Email account breach reports were filed by Montrose Regional Health, Acacia Network, and EPIC Pharmacy Network.
Montrose Regional Health
The health system Montrose Regional Health based in Colorado has just begun informing 52,632 patients about the exposure of some of their protected health information (PHI) when unauthorized people got access to employee email accounts. The provider detected suspicious activity in the email account of an employee, which prompted an investigation right away. Helped by a third-party cybersecurity firm, Montrose Regional Health found out that unauthorized persons accessed several employee email accounts from August 2, 2021 to October 26, 2021.
An analysis of the emails and file attachments was done and on February 25, 2022, it was confirmed that the accounts comprised names coupled with at least one of these types of data: inpatient/outpatient status, service date, internal patient account number, cost of treatment, procedure code, name of the provider, and/or medical insurance provider. Montrose Regional Health stated there was no evidence found about the misuse of any data retained in the email accounts.
Acacia Network
Acacia Network just reported a data breach that occurred over 18 months ago and impacted 30,220 persons who got services from the Puerto Rican Organization to Motivate, Enlighten, and Serve Addicts. Based on a February 22, 2022, breach notification, Acacia discovered a breach of its email system on July 17, 2020, and the succeeding internal and forensic investigation confirmed that unauthorized persons accessed email accounts from June 6, 2020 to June 12, 2020.

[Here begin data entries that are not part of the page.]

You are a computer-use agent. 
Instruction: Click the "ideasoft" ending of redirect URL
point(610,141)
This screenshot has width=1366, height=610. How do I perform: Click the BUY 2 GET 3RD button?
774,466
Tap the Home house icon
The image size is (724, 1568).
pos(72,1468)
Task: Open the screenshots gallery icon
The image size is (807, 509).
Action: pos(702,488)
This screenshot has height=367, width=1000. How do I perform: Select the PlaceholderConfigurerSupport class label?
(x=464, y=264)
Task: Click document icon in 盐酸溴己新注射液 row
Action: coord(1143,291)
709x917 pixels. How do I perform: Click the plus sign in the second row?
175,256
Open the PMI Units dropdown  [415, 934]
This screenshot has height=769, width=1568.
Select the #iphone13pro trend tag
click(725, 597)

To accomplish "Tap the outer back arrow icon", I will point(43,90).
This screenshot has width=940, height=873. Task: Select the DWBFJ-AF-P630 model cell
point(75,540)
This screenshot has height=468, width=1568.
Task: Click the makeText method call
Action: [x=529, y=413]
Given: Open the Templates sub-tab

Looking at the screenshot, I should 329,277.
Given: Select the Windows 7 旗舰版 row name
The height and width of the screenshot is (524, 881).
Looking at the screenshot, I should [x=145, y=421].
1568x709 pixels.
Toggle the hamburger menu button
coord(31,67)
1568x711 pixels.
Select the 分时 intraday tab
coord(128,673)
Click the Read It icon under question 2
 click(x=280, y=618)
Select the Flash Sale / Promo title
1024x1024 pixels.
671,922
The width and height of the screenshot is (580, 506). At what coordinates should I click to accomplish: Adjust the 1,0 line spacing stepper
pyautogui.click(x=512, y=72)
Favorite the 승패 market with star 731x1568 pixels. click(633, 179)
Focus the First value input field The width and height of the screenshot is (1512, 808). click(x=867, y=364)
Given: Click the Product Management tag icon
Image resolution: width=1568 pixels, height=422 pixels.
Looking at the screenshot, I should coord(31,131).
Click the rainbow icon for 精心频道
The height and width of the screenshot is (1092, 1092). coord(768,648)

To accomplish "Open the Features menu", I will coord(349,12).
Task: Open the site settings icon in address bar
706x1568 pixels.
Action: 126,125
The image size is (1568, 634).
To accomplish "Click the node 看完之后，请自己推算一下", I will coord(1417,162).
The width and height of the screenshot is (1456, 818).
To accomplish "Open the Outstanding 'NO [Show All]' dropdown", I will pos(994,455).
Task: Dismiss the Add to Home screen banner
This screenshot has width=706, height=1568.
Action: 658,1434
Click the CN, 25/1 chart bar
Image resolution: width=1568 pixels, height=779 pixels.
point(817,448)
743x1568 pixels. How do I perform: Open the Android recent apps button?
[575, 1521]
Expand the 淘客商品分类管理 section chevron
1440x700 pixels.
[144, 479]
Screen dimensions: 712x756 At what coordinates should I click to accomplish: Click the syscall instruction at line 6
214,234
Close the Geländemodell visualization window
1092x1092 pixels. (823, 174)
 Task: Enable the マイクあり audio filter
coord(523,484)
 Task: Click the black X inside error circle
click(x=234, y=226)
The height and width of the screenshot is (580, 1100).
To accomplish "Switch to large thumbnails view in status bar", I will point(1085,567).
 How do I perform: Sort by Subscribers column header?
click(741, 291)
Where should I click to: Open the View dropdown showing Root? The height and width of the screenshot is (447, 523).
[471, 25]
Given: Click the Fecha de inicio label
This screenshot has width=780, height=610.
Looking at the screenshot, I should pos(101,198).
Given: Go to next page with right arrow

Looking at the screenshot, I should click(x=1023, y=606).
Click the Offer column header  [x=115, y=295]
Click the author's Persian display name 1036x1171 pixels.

It wasn’t possible to know whether the unauthorized persons accessed or obtained any data in the accounts; nevertheless, it is likely these types of data were exposed: names, driver’s license numbers, Social Security numbers, addresses, dates of birth, financial account numbers, resident ID numbers, medical record numbers, medical insurance data, Medicare numbers, names of provider, treatment, prescribed medications, and/or diagnostic data.
Acacia mentioned it is providing free credit monitoring and identity protection services to people whose driver’s license number or Social Security number is exposed. It is uncertain why the breach notifications took a long time to be sent.
EPIC Pharmacy Network
EPIC Pharmacy Network based in Mechanicsville, VA just reported a breach of its email system. EPIC stated unauthorized persons accessed two employee email accounts. The forensic investigation and review of documents ended on December 22, 2021.
The forensic investigation affirmed that unauthorized persons accessed two email accounts on August 19, 2021. The accounts included names, birth dates, and health diagnosis/treatment data, which includes but are likely not restricted to prescription data, and also medical ID number(s) and/or medical insurance plan data.
EPIC stated it did not find any evidence of access or misuse of any information in the accounts. After the breach, EPIC had its IT managed services providers put extra security measures to protect against other email attacks.
Notification letters were issued to the 28,776 impacted persons on February 8, 2022, and free credit monitoring services were provided to a number of persons.